> ВЫБРАННЫЙ ТЕКСТ:
**********

Автопортрет Натальи Гончаровой. Говорят, она из тех Гончаровых…
Так они жили. Руки у нее были совершенно деформированы ревматизмом. Другой раз, еще до этого, видел я их на их выставке в маленькой галерее на rue de Seine. Я спросил, удачно ли проходит выставка. „Нет, — отвечает она, — ничего не продано. Ну, ничего, дожили почти до 70 лет (давно это было), проживем и дальше“. Но вот сравнительно совсем недавно стали возле них появляться сначала посредники, потом marchand'ы. Один богатый швейцарский marchand устроил их выставку в Берне с большим каталогом, другая выставка — в Лондоне, опять каталог, ряд статей. Словом, marchand'ы организовали дело, их картины, десятки лет валявшиеся по углам в пыли, вдруг нашли и „любителей“ и „знатоков“. Marchand'ы объявили, что картины стоят огромных денег. Поэтому у Ларионова появились деньги. Но только теперь с деньгами им почти нечего было делать. Они купили место на кладбище и даже положили, видимо дорогие, гранитные плиты. Да разве еще вот что — у них появилась в виде заведующей домом молодая немка, потом другая, еще потом один, другой молодой немец. Почему? Непонятно (история для Джона Ле Карре, а не для нас с Андреенко. — Б. Н.). По-видимому, бежавшие из вост. Германии. Так или иначе, немка навела, говорят, кое-какой порядок и приготовляла еду. Деньги, которые доставались Ларионову, крупные для них, еще были пустяками сравнительно с тем, что попадало marchand'aм и посредникам. Но я опущу все эти тягостные подробности. Все комбинации тем легче было проделывать, что и Гончарова, и Ларионов уже, как говорится, никуда не годились, а тем более к ведению дел. Так говорят. Недели за две до смерти Гончаровой директор музея d'Art Modern возымел идею посвятить одну стену или комнату их работам, выплачивая им пожизненную пенсию. Спохватился. Но лучшие работы куда-то разбазарены, а пенсия, нужная еще недавно, уже ни к чему.

**********

> СТРОКИ ДАННЫХ:
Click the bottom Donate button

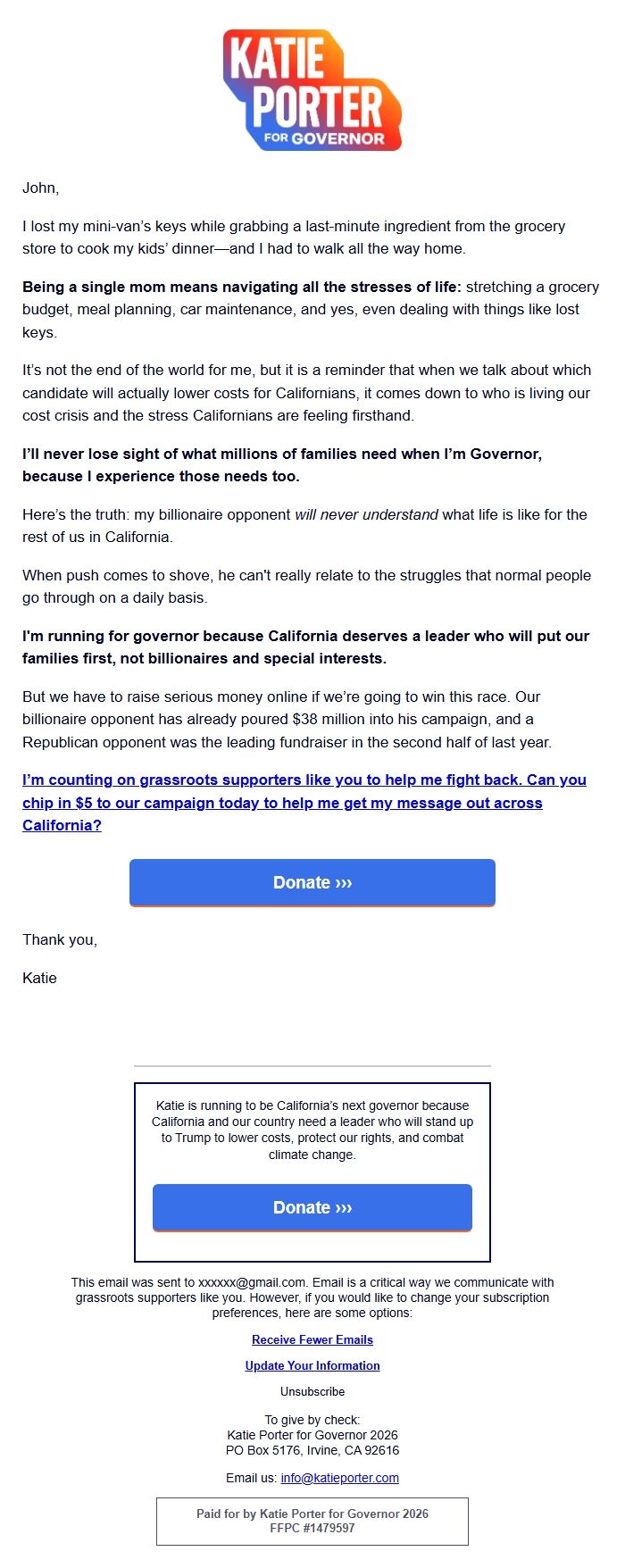point(312,1207)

**********

> ЧТО НУЖНО СДЕЛАТЬ:
(A) В каком городе, судя по отрывку о Гончаровой и Ларионове, богатый швейцарский marchand устроил их выставку?
(B) Выпишите все фамилии, которые встречаются в отрывке о Гончаровой и Ларионове.
(C) Переведите на английский язык предложение из отрывка о Гончаровой и Ларионове: «Так или иначе, немка навела, говорят, кое-какой порядок и приготовляла еду».
Материал здесь никак не используется.

> ОТВЕТЫ:
(A) В Берне.

(B) Гончарова (Гончаровы), Ларионов, Ле Карре, Андреенко.

(C) One way or another, the German woman, so they say, brought some order to the place and cooked the meals.